* _Assignment_:
In the text on the LLM inference engine, what production application does the system's deployment include?

* _Text_:
"""
To address challenges in high-performance computing (HPC) environments—including heterogeneous LLM deployment, inflexible resource scheduling, and significant performance volatility under multi-model concurrent inference—this paper proposes a scalable LLM inference engine architecture built atop SLURM. The architecture integrates containerized microservices with dynamic resource orchestration, enabling fine-grained, coordinated allocation of CPU, GPU, and memory resources, and provides unified access via RESTful APIs to support both batch and interactive inference workloads. A novel multi-step “tribunal” refinement workflow is introduced to enhance fault tolerance and operational flexibility. Experiments on Llama-series models across multi-node HPC clusters demonstrate sub-50 ms latency and 128 concurrent requests for smaller models (e.g., Llama-3-8B), and stable dual-concurrent execution for large models (e.g., Llama-3-70B), with low scheduling overhead and strong horizontal scalability. The system has been successfully deployed in production applications, including retrieval-augmented generation chatbots.
"""
* _Record extracts_:
"""
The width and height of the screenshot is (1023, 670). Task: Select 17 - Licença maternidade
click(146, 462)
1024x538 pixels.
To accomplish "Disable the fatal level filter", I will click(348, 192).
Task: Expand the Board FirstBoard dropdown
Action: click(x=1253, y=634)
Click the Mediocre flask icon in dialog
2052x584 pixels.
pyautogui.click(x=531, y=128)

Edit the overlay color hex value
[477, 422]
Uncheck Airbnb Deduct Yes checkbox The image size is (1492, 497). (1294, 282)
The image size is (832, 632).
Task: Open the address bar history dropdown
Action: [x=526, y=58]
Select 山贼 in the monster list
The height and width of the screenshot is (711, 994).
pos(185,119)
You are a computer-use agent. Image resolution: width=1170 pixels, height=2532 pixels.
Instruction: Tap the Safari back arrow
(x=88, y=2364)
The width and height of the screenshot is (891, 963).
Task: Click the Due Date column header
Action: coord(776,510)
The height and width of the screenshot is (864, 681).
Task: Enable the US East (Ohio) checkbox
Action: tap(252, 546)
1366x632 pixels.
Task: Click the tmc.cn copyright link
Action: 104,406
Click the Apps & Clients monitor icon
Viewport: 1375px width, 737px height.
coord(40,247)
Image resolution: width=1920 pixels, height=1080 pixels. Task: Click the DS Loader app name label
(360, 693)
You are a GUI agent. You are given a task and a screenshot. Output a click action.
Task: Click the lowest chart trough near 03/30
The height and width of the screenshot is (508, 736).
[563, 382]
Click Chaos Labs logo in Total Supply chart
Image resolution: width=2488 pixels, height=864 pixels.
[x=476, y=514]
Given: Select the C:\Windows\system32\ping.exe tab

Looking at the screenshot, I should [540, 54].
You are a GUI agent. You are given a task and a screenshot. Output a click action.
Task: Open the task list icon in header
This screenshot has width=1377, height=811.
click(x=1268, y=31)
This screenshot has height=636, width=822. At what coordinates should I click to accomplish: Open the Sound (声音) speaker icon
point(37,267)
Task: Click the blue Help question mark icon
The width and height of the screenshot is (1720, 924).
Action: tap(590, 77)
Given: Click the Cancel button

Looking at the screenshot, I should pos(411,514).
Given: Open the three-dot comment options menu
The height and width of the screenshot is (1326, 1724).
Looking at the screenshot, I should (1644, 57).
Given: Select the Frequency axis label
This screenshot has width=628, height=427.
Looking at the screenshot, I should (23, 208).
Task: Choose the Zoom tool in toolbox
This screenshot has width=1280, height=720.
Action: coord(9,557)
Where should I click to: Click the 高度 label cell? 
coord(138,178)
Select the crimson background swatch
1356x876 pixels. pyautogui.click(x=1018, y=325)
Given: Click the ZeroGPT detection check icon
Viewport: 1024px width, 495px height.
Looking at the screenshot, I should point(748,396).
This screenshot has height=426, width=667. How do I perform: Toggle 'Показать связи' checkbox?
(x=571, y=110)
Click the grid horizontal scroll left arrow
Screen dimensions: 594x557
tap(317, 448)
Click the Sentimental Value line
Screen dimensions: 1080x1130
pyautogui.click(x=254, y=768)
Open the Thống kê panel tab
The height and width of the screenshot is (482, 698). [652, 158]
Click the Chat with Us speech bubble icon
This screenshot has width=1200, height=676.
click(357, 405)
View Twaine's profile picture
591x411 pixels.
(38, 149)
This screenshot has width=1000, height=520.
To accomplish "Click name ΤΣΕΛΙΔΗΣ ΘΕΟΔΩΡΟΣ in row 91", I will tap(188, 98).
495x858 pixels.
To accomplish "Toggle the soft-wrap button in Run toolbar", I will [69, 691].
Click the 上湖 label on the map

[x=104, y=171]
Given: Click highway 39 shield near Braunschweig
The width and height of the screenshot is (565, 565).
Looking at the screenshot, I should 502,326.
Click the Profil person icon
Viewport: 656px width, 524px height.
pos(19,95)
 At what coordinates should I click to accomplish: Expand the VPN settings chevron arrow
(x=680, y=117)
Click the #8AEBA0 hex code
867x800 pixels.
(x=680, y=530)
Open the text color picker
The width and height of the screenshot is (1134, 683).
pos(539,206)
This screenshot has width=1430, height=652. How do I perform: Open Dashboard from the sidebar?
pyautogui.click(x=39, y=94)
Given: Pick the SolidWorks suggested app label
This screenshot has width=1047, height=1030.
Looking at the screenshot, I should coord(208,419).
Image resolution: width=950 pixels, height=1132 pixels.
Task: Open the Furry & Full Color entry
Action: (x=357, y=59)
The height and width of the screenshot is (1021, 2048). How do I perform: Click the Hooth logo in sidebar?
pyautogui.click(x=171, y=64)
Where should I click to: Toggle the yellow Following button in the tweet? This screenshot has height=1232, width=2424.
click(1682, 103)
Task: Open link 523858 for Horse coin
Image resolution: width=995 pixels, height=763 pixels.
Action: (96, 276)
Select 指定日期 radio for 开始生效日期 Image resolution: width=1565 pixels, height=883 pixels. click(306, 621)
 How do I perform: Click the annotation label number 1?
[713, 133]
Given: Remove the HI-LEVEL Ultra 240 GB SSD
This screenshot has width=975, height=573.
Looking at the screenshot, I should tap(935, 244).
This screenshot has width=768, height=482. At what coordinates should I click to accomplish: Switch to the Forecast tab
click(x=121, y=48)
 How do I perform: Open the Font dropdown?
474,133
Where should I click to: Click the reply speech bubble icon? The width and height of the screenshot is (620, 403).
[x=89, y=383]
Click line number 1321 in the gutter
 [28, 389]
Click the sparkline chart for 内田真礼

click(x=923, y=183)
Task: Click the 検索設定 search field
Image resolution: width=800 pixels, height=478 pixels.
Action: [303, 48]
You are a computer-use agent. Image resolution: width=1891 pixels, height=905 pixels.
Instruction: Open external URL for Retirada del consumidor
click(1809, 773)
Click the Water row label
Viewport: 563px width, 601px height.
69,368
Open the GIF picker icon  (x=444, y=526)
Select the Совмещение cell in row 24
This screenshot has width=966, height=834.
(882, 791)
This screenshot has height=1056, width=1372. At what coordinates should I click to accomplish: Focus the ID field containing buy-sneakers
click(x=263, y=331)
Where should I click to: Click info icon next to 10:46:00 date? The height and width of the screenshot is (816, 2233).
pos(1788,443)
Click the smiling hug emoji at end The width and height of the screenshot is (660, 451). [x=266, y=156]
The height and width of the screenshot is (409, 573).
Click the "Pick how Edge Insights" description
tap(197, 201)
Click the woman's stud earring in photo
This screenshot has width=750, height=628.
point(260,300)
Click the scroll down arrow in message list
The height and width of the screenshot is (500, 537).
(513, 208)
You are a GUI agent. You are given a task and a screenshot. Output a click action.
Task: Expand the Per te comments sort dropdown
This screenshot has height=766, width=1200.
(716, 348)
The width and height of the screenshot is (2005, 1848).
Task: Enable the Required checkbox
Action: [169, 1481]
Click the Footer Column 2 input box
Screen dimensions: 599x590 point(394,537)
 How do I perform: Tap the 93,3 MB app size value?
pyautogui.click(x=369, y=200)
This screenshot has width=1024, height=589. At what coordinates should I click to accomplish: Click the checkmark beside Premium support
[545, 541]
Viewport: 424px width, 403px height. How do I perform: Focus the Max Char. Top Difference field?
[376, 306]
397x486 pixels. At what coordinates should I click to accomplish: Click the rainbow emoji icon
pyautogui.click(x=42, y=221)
"""
* _Problem solution_:
Retrieval-augmented generation chatbots.